The second expedient is as impracticable as the first would be unwise. As long as the reason of man continues
fallible, and he is at liberty to exercise it, different opinions will be formed. As long as the connection subsists
between his reason and his self-love, his opinions and his passions will have a reciprocal influence on each other;
and the former will be objects to which the latter will attach themselves. The diversity in the faculties of men, from
which the rights of property originate, is not less an insuperable obstacle to a uniformity of interests. The protection
of these faculties is the first object of government.

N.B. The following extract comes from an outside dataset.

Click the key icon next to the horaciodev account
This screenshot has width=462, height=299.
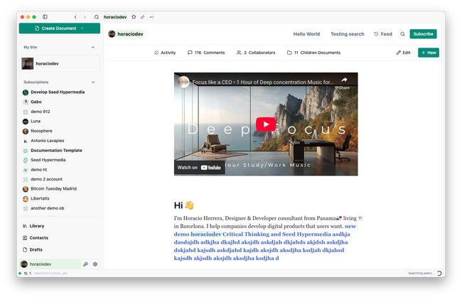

From the protection of different and unequal faculties of
acquiring property, the possession of different degrees and kinds of property immediately results; and from the
influence of these on the sentiments and views of the respective proprietors, ensues a division of the society into
different interests and parties.
The latent causes of faction are thus sown in the nature of man; and we see them everywhere brought into different
degrees of activity, according to the different circumstances of civil society. A zeal for different opinions
concerning religion, concerning government, and many other points, as well of speculation as of practice; an
attachment to different leaders ambitiously contending for pre-eminence and power; or to persons of other
descriptions whose fortunes have been interesting to the human passions, have, in turn, divided mankind into
parties, inflamed them with mutual animosity, and rendered them much more disposed to vex and oppress each
other than to co-operate for their common good. So strong is this propensity of mankind to fall into mutual
animosities, that where no substantial occasion presents itself, the most frivolous and fanciful distinctions have been
sufficient to kindle their unfriendly passions and excite their most violent conflicts. But the most common and
durable source of factions has been the various and unequal distribution of property. Those who hold and those
who are without property have ever formed distinct interests in society. Those who are creditors, and those who
are debtors, fall under a like discrimination. A landed interest, a manufacturing interest, a mercantile interest, a
moneyed interest, with many lesser interests, grow up of necessity in civilized nations, and divide them into
different classes, actuated by different sentiments and views. The regulation of these various and interfering
interests forms the principal task of modern legislation, and involves the spirit of party and faction in the necessary
and ordinary operations of the government.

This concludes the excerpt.